╔══

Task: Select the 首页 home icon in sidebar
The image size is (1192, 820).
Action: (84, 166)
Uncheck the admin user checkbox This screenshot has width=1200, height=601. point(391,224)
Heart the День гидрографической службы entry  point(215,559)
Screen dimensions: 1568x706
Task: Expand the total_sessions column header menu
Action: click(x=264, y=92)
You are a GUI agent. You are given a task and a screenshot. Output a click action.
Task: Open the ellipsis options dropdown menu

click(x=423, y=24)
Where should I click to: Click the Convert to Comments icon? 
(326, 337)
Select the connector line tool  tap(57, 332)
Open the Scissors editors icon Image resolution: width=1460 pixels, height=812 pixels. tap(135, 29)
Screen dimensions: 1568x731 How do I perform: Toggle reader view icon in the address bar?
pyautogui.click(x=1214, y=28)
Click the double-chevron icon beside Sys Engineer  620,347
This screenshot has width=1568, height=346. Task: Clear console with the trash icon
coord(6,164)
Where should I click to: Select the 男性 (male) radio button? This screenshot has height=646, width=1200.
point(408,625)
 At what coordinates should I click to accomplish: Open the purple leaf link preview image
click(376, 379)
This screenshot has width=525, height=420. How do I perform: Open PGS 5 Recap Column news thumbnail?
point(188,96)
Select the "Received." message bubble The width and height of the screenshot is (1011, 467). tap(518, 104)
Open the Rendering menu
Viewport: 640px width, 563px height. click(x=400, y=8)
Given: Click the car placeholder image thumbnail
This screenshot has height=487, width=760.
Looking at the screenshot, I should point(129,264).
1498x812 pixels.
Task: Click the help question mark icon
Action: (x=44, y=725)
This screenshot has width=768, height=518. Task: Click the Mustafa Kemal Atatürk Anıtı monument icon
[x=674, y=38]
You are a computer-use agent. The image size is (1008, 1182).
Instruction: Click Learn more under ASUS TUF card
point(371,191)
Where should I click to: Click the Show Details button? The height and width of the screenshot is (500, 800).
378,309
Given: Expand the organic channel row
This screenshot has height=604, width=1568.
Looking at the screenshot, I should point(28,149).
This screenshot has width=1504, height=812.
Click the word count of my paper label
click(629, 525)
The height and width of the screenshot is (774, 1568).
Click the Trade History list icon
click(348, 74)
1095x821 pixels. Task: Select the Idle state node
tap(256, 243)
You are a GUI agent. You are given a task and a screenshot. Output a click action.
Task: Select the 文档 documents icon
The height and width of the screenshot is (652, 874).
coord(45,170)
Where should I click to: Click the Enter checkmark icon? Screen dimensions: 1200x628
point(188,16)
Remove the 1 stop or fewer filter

╚══

## What the exercise asks
Rewrite all of the rows above, swapping "thumbnail" for "tile" wherever it occurs and leaving everything else the same.

## Answer
Task: Select the 首页 home icon in sidebar
The image size is (1192, 820).
Action: (84, 166)
Uncheck the admin user checkbox This screenshot has width=1200, height=601. point(391,224)
Heart the День гидрографической службы entry  point(215,559)
Screen dimensions: 1568x706
Task: Expand the total_sessions column header menu
Action: click(x=264, y=92)
You are a GUI agent. You are given a task and a screenshot. Output a click action.
Task: Open the ellipsis options dropdown menu

click(x=423, y=24)
Where should I click to: Click the Convert to Comments icon? 
(326, 337)
Select the connector line tool  tap(57, 332)
Open the Scissors editors icon Image resolution: width=1460 pixels, height=812 pixels. tap(135, 29)
Screen dimensions: 1568x731 How do I perform: Toggle reader view icon in the address bar?
pyautogui.click(x=1214, y=28)
Click the double-chevron icon beside Sys Engineer  620,347
This screenshot has width=1568, height=346. Task: Clear console with the trash icon
coord(6,164)
Where should I click to: Select the 男性 (male) radio button? This screenshot has height=646, width=1200.
point(408,625)
 At what coordinates should I click to accomplish: Open the purple leaf link preview image
click(376, 379)
This screenshot has width=525, height=420. How do I perform: Open PGS 5 Recap Column news tile?
point(188,96)
Select the "Received." message bubble The width and height of the screenshot is (1011, 467). tap(518, 104)
Open the Rendering menu
Viewport: 640px width, 563px height. click(x=400, y=8)
Given: Click the car placeholder image tile
This screenshot has height=487, width=760.
Looking at the screenshot, I should point(129,264).
1498x812 pixels.
Task: Click the help question mark icon
Action: (x=44, y=725)
This screenshot has width=768, height=518. Task: Click the Mustafa Kemal Atatürk Anıtı monument icon
[x=674, y=38]
You are a computer-use agent. The image size is (1008, 1182).
Instruction: Click Learn more under ASUS TUF card
point(371,191)
Where should I click to: Click the Show Details button? The height and width of the screenshot is (500, 800).
378,309
Given: Expand the organic channel row
This screenshot has height=604, width=1568.
Looking at the screenshot, I should point(28,149).
This screenshot has width=1504, height=812.
Click the word count of my paper label
click(629, 525)
The height and width of the screenshot is (774, 1568).
Click the Trade History list icon
click(348, 74)
1095x821 pixels. Task: Select the Idle state node
tap(256, 243)
You are a GUI agent. You are given a task and a screenshot. Output a click action.
Task: Select the 文档 documents icon
The height and width of the screenshot is (652, 874).
coord(45,170)
Where should I click to: Click the Enter checkmark icon? Screen dimensions: 1200x628
point(188,16)
Remove the 1 stop or fewer filter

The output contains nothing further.